3 min read

Random Walking

A short project to explore the use of random walk algorithms with the igraph package and make an awesome animation! Random walk algorithms are used to estimate how information spreads across a given graph. An example can be the spread of persons within the walking routes in a theme park. Another applications include the PageRank algorithm, famously invented by Google founder Larry Page to measure the importance of websites.

Here we will try to make a person walk through a graph that for example can be the walking paths in a park. First we will make the graph that represents the park.

library(tidyverse)
library(igraph)
library(gganimate)
library(ggimage)

## make the igraph object
g <- make_graph(~ 1-2, 1-3, 1-4, 4-5, 6-3, 7-6, 5-7, 4-3)

plot(g)

Here we see a simple graph that is our park. We made it by defining all the edges manually. Now let’s walk!

set.seed(20190914)
w <- random_walk(g, start = 2, steps = 15)

w

+ 15/7 vertices, named, from 5bf3145:
[1] 2 1 3 6 3 4 5 7 6 3 1 4 1 2 1

Our walk started at node 2 and then we walked ‘15 steps’ through our park. Can you smell the green, freshly cut grass? Can you hear all the birds sing their hearts out? How lovely!

The random walk algorithm is normally used to simulate thousands or millions of walking paths to better understand the use of space. Although these number sequences require a lot of imagination to understand what is happening. To better explain it to others, we can animate this walk with the ggplot and gganimate packages. First we will build a dataframe these packages can work with. We also save the coordinates of all the nodes.

## animating with ggplot
## make a dataframe with the graph
graph_df <- data_frame(x = c(1.5, 1, 1.5, 3, 1.5, 3, 3, 5, 3, 5, 5, 6, 6, 5, 3, 3),
                       y = c(1.5, 2, 1.5, 2, 1.5, 1, 1, 1, 2, 2, 2, 1.5, 1.5, 1, 2, 1),
                       node = c(1, 2, 1, 3, 1, 4, 4, 5, 3, 6, 6, 7, 7, 5, 3, 4),
                       gr = rep(c(1:8), each = 2))

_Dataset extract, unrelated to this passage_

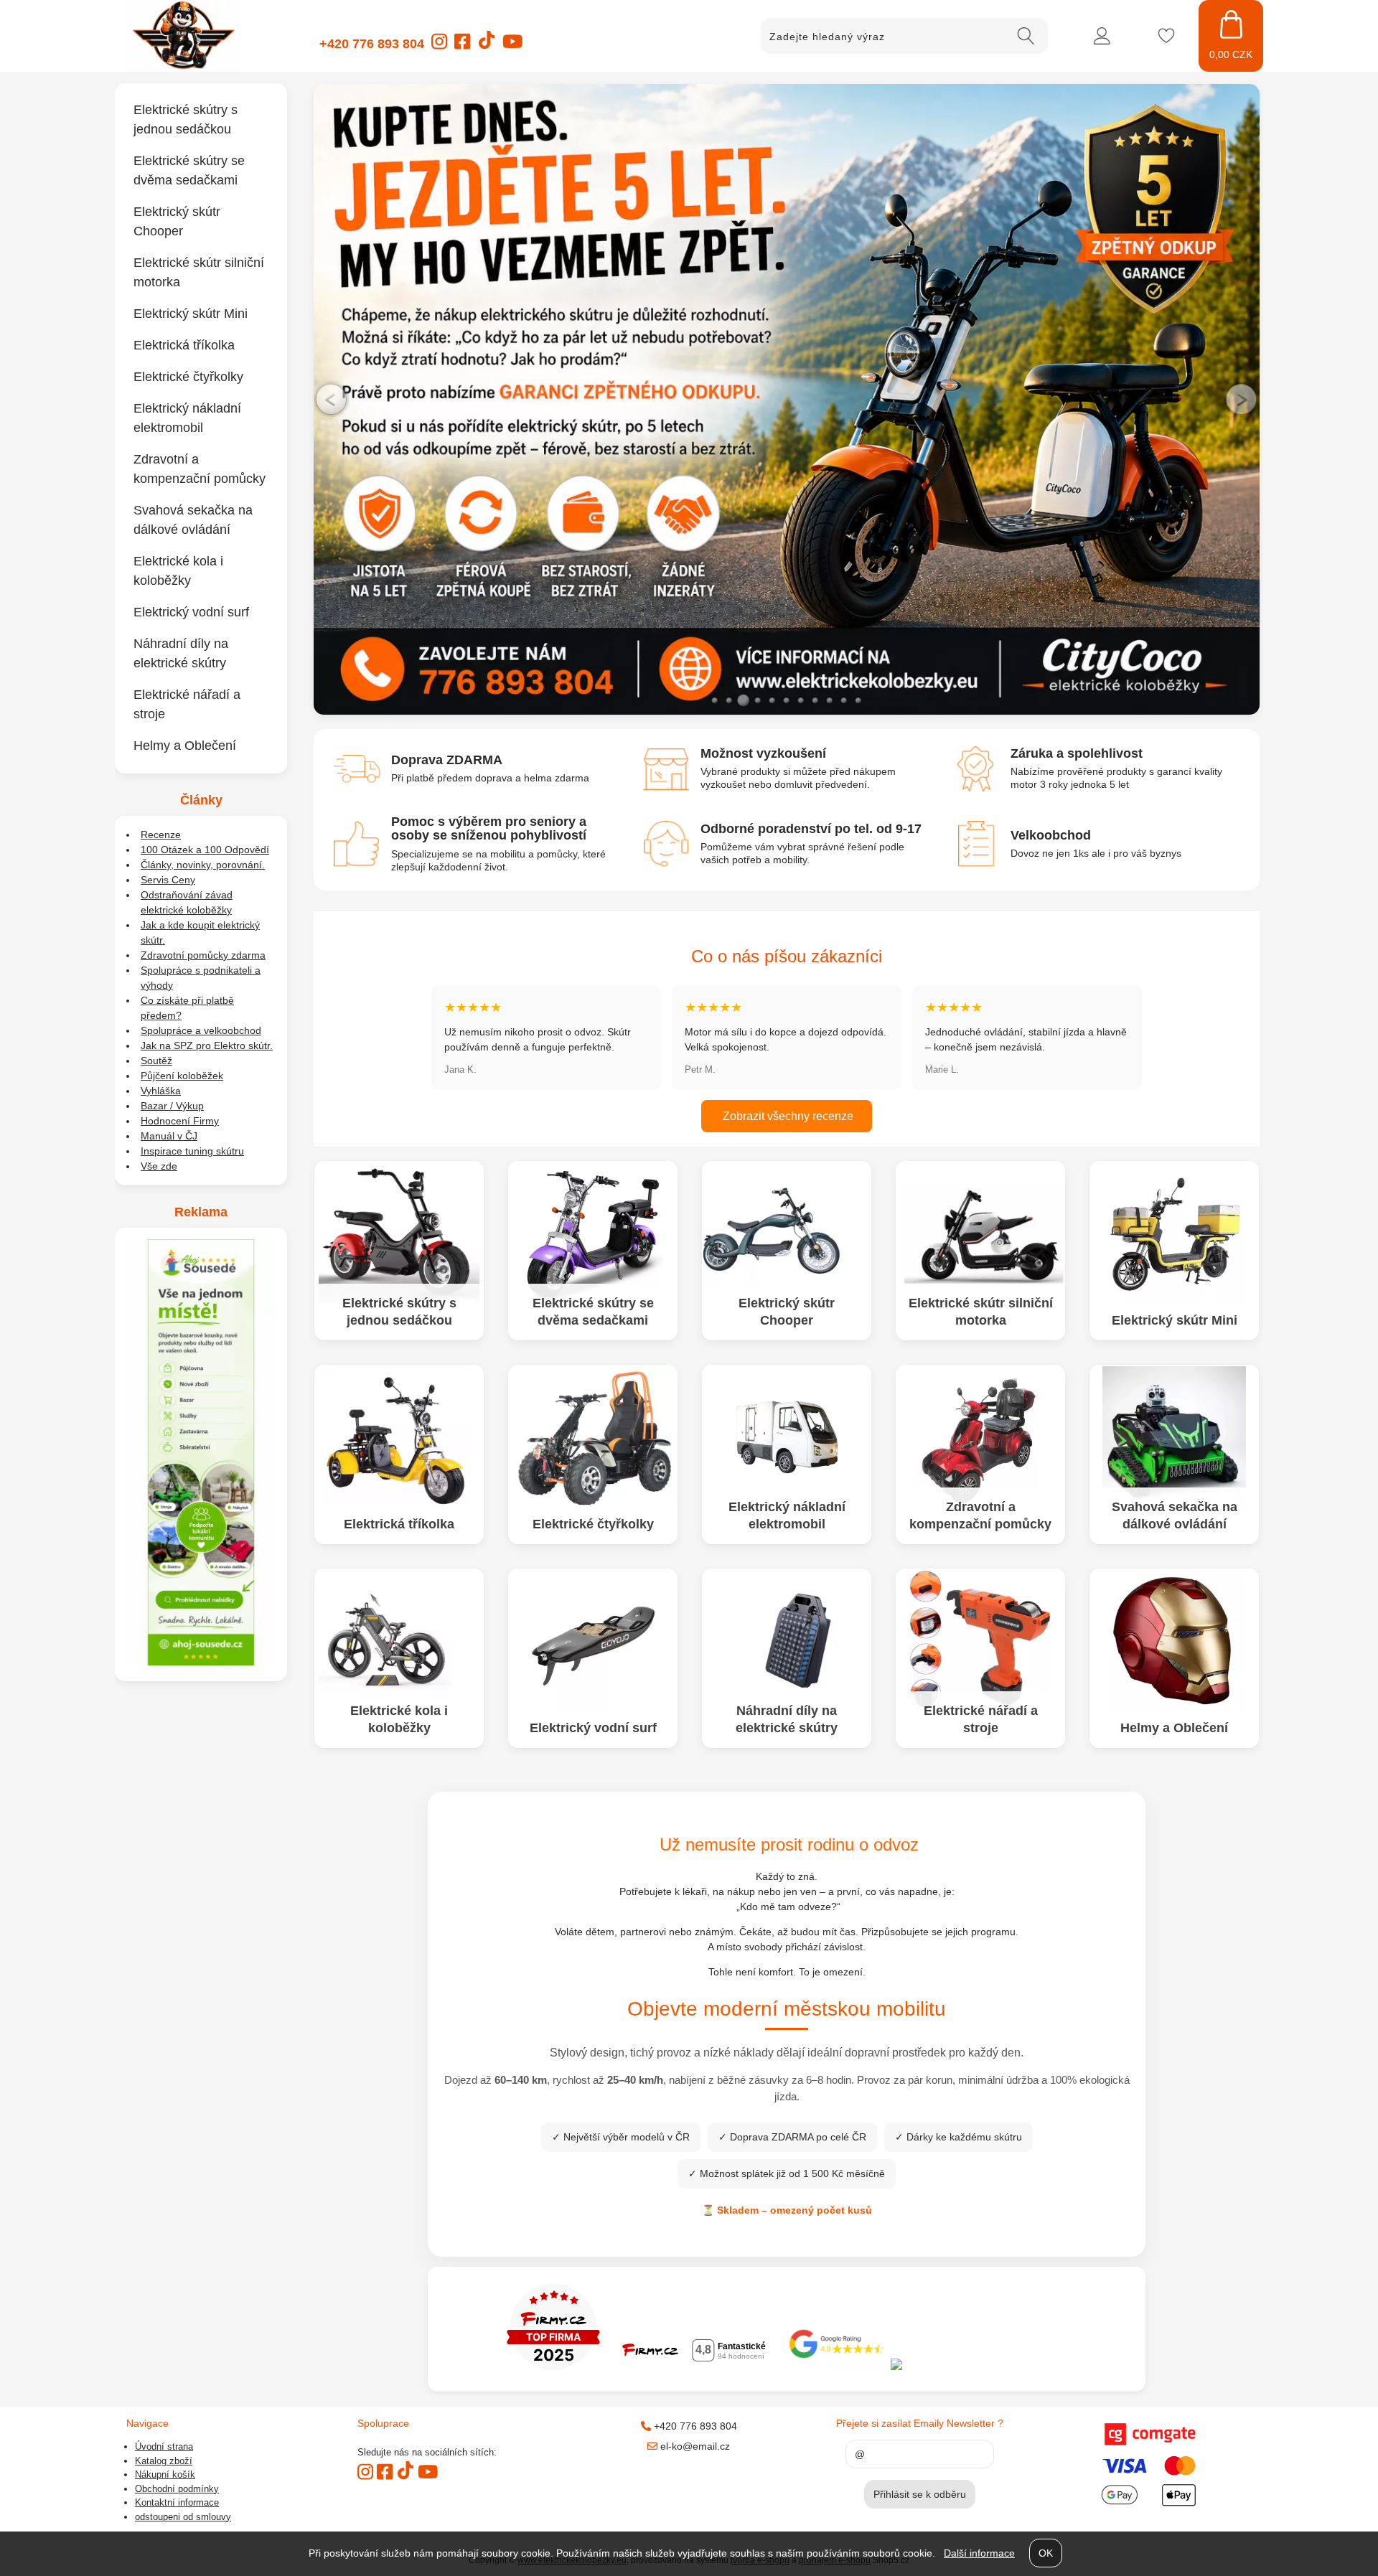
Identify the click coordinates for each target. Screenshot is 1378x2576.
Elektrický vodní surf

## saving coordinates of all the nodes
unique_nodes <- graph_df %>% 
  distinct(node, .keep_all = TRUE)

Then we take the random walk sequence and join the different coordinates of these nodes to this walking route

## make a dataframe with the random walk order and cordinates of the knots in the graph
rw_order_df <- data.frame(walk = as.vector(w)) %>% 
  left_join(unique_nodes, by = c("walk" = "node")) %>% 
  mutate(time = row_number())

Now we have the information to plot the full graph and we have the information to animate our walk on top of it. These are essentially the two layers of this plot. With gganimate it is now easy to animate our walk.

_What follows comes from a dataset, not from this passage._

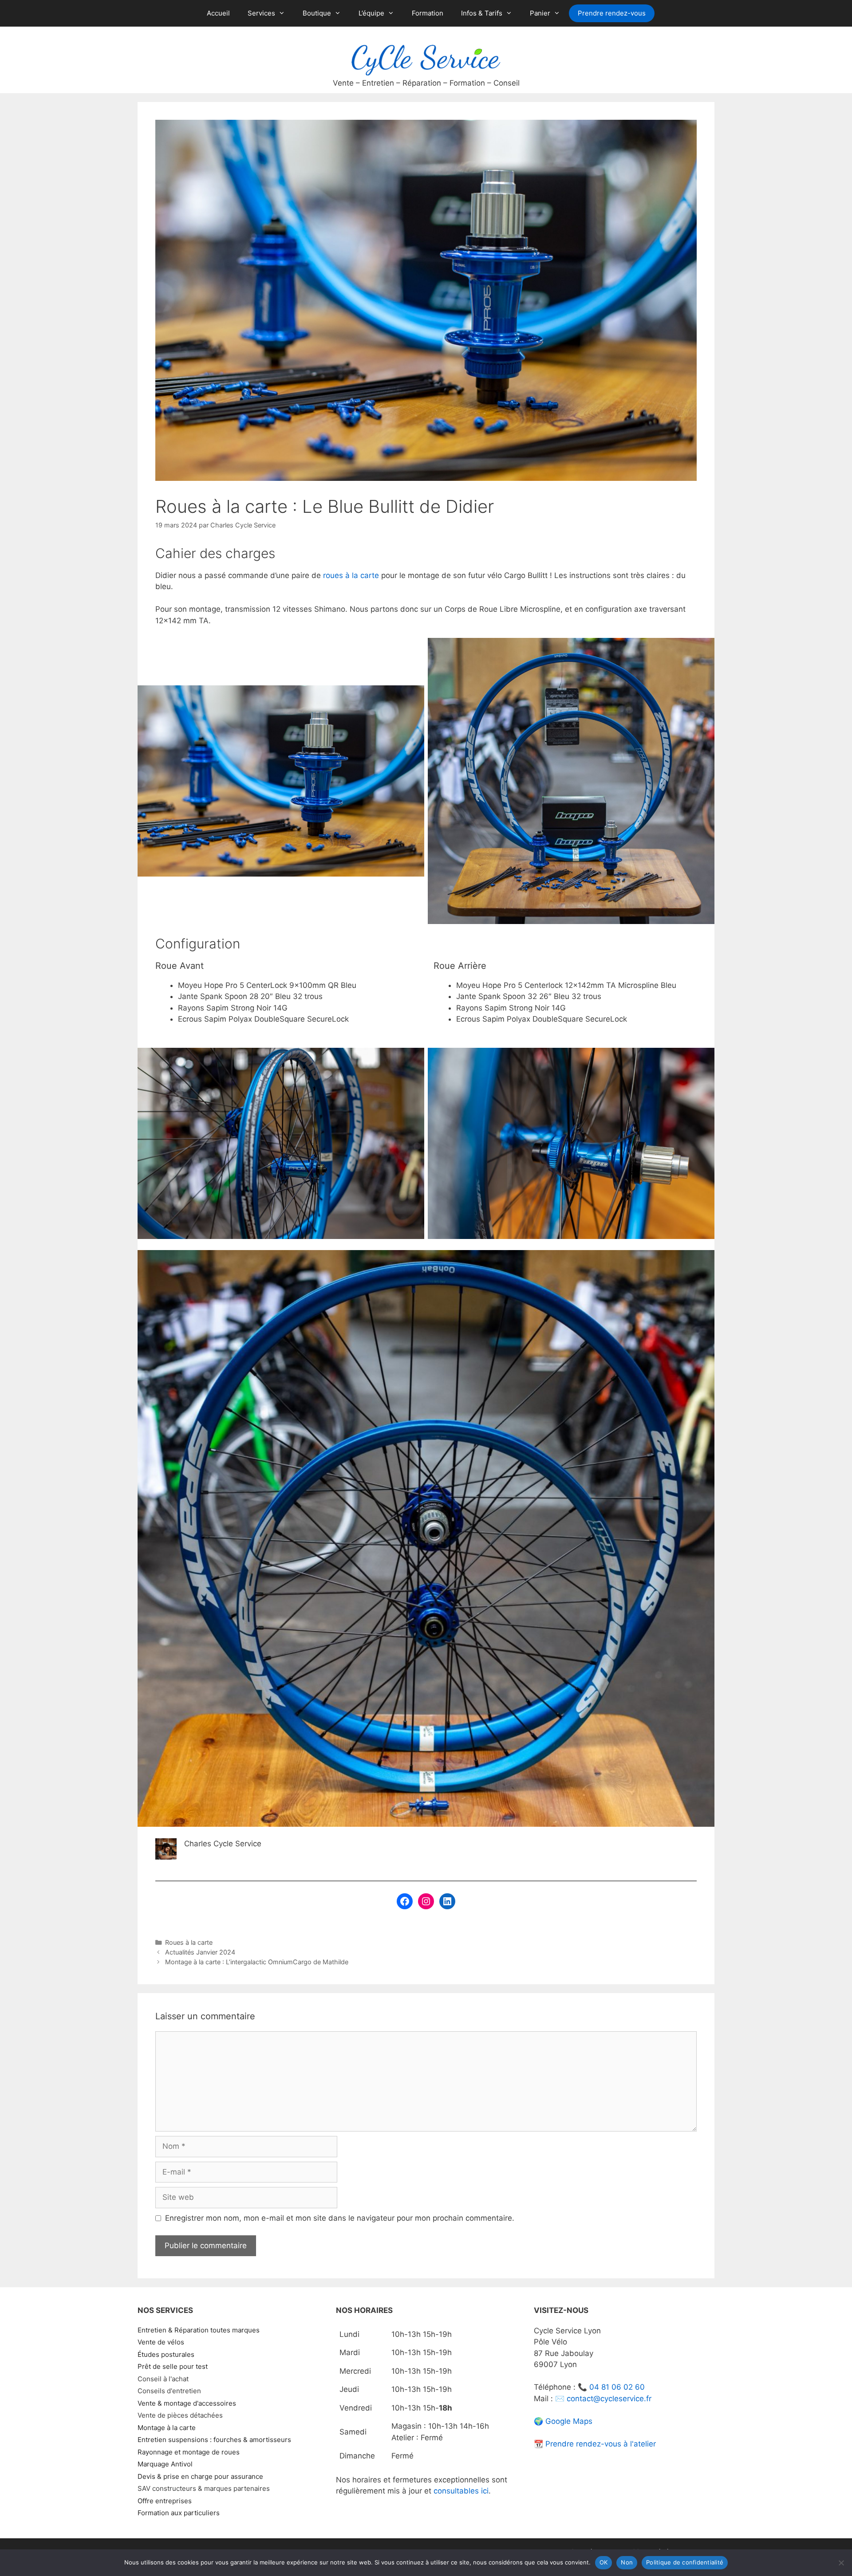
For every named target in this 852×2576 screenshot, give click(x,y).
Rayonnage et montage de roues (189, 2452)
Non (627, 2562)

a <- ggplot(data = rw_order_df) +
  geom_line(data = graph_df, aes(x, y, group = gr), colour = "lightgrey", size = 2) +
  geom_point(data = graph_df, aes(x, y, group = gr), colour = "orange2", size = 8) +
  ylim(0.95, 2.05) +
  theme_void() +
  ## here we load an emoji to represent us as we walk through the park.
  geom_emoji(data = rw_order_df, aes(x = x, y= y), image = "1f6b6", size = 0.16) +
  ## animation
  transition_states(time, transition_length = 1, state_length = 0.5) +
  ease_aes("sine-in-out")

animate(a, nframes = 300)
anim_save("rw_anim.gif")

With this kind of animation I can easily explain what the random walk algorithm does. Even to people who are not technical at all. Now it is easy to understand what is happening and it is fun to watch. This was certainly a hit with my colleagues!